Agence France-Presse

Le chef Mario Batali, inculpé pour une agression sexuelle dans un restaurant en 2017, a plaidé non coupable vendredi, a indiqué à l'AFP le tribunal municipal de Boston.

Le célèbre chef de 58 ans, immédiatement reconnaissable à ses cheveux tirés en queue de cheval, a été assailli par de nombreux journalistes à son arrivée au tribunal municipal de Boston où il portait une veste sombre sur un pull violet et baskets aux pieds.

Protégé par trois huissiers de justice, il n'a fait aucune déclaration avant ou après sa brève comparution.

Il a été formellement inculpé des chefs d'accusation retenus contre lui --attentat à la pudeur et coups et blessures-- avant d'être laissé en liberté sans caution, le juge demandant simplement à ce qu'il n'ait aucun contact avec la plaignante.

La prochaine audience est prévue le 12 juillet. M. Batali n'est pas tenu d'y être en personne.

L'agression présumée remonte à avril 2017. Une femme de 28 ans, Natali Tene --qui avait déjà porté plainte contre M. Batali au civil pour les mêmes faits en août 2018-- aurait rencontré le célèbre chef alors qu'ils dînaient séparément dans un restaurant de Boston, le «Towne Stove and Spirits», situé non loin du restaurant «Eataly» qui appartenait alors à M. Batali.
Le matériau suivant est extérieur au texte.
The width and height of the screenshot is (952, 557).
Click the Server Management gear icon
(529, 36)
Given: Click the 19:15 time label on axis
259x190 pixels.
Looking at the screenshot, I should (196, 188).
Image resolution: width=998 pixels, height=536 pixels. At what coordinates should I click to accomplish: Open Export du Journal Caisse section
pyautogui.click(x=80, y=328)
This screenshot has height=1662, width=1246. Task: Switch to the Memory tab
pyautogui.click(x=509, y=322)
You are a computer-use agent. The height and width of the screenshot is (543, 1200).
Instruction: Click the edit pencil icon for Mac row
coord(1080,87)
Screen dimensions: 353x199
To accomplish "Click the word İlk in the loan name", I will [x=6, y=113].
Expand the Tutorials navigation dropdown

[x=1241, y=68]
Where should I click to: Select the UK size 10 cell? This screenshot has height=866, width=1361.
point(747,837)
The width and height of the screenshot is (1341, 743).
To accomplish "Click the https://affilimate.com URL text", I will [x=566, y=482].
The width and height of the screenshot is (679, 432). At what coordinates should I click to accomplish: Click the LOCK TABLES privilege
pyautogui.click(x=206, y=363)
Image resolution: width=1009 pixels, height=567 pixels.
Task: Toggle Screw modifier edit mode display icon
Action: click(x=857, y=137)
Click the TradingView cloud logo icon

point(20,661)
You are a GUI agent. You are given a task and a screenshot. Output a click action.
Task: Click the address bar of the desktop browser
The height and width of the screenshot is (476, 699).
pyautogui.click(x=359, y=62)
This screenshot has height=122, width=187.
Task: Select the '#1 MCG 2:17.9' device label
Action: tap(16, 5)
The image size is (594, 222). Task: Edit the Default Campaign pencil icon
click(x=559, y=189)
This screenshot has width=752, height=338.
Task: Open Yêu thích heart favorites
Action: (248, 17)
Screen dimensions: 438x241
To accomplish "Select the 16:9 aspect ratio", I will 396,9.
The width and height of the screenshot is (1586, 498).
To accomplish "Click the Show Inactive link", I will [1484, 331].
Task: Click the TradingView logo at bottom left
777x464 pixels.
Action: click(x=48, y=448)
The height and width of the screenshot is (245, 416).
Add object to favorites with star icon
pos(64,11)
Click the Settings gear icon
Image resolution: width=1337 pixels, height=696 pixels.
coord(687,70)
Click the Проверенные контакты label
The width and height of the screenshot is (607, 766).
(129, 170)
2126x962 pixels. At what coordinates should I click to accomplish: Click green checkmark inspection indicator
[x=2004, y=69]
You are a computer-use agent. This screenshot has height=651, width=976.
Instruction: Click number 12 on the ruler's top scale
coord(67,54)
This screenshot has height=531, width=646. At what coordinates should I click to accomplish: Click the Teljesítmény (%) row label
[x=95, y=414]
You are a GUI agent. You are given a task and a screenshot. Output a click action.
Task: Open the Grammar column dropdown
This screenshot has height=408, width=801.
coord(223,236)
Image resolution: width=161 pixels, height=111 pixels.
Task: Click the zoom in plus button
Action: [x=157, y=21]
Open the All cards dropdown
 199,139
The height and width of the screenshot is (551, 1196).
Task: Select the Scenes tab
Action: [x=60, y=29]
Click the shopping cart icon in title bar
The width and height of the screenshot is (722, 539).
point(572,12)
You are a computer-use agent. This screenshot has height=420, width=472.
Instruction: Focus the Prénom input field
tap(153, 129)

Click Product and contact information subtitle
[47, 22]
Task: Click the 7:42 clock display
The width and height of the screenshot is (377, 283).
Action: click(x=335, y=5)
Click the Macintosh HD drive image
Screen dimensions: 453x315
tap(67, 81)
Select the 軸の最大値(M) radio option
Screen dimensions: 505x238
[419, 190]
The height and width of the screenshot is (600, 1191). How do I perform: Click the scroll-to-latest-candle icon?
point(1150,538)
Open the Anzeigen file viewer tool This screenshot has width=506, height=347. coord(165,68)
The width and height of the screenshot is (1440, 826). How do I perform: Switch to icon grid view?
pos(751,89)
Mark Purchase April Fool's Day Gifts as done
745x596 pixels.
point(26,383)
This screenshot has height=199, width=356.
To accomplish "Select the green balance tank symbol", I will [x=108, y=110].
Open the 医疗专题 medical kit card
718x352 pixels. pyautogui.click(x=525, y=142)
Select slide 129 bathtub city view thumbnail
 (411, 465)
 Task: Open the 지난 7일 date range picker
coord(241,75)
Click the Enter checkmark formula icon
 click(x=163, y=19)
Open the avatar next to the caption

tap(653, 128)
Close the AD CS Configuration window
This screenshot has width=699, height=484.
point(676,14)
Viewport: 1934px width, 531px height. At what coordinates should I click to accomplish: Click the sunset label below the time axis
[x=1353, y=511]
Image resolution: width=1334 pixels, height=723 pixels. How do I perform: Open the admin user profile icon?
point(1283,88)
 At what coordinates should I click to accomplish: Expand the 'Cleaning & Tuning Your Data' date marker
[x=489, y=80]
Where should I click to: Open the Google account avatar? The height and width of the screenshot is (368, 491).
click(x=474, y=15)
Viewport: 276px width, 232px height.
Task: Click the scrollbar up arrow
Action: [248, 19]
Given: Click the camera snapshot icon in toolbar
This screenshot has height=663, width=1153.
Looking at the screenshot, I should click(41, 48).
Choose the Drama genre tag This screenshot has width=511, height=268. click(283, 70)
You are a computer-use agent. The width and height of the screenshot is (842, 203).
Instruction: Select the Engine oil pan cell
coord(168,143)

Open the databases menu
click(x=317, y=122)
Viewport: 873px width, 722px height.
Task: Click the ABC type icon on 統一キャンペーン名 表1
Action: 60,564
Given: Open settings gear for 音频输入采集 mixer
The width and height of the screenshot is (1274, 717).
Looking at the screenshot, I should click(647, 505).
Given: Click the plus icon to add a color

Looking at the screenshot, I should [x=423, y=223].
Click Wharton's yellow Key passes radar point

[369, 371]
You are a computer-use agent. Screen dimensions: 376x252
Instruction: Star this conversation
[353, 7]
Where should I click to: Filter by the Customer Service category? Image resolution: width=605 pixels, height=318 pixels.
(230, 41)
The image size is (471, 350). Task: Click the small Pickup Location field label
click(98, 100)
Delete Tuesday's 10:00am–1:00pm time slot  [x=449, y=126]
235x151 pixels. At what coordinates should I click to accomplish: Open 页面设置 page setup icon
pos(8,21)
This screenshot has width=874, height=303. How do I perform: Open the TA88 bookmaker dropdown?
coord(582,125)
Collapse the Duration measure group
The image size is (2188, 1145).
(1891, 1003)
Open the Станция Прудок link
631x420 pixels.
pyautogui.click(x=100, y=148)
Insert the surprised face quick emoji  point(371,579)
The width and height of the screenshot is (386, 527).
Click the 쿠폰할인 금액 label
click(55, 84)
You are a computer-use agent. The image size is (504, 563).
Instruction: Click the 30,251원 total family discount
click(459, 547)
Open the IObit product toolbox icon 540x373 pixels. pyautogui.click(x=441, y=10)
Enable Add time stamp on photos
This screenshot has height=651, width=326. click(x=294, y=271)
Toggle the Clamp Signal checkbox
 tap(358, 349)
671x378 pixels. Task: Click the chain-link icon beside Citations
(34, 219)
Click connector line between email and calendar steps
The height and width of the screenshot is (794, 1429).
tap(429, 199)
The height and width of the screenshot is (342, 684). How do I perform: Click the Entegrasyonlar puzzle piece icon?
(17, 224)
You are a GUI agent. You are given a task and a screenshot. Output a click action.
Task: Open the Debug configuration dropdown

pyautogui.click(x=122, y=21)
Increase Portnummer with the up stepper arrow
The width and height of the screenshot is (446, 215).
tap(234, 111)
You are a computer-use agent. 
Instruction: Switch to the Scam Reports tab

Voyant qu'elle essayait de prendre une photo de lui, M. Batali lui aurait proposé de le rejoindre pour faire un «selfie». Une fois à ses côtés, il en aurait profité pour la forcer à l'embrasser et la tripoter.

Bien qu'il ait été accusé d'agressions sexuelles par plusieurs femmes dans la foulée du mouvement #MeToo, c'est la seule affaire à ce stade ayant entraîné une inculpation de ce chef qui fut longtemps une star de télévision, grâce à son émission «The Chew» sur ABC et à sa personnalité de bon vivant.

Les premières accusations ont été publiées par le site spécialisé Eater en décembre 2017. Le Washington Post avait ensuite fait état d'autres témoignages accablants, suivi par le magazine télévisé «60 Minutes».

Début janvier, la police new-yorkaise a indiqué avoir classé sans suite trois plaintes, deux portant sur des faits prescrits et la troisième parce que l'enquête n'avait pas été concluante.

Après les premières accusations, l'émission de télévision avait été arrêtée et il a dû se désengager du groupe de restaurants constitué avec la famille Bastianich et de la chaîne d'épicerie fine Eataly USA.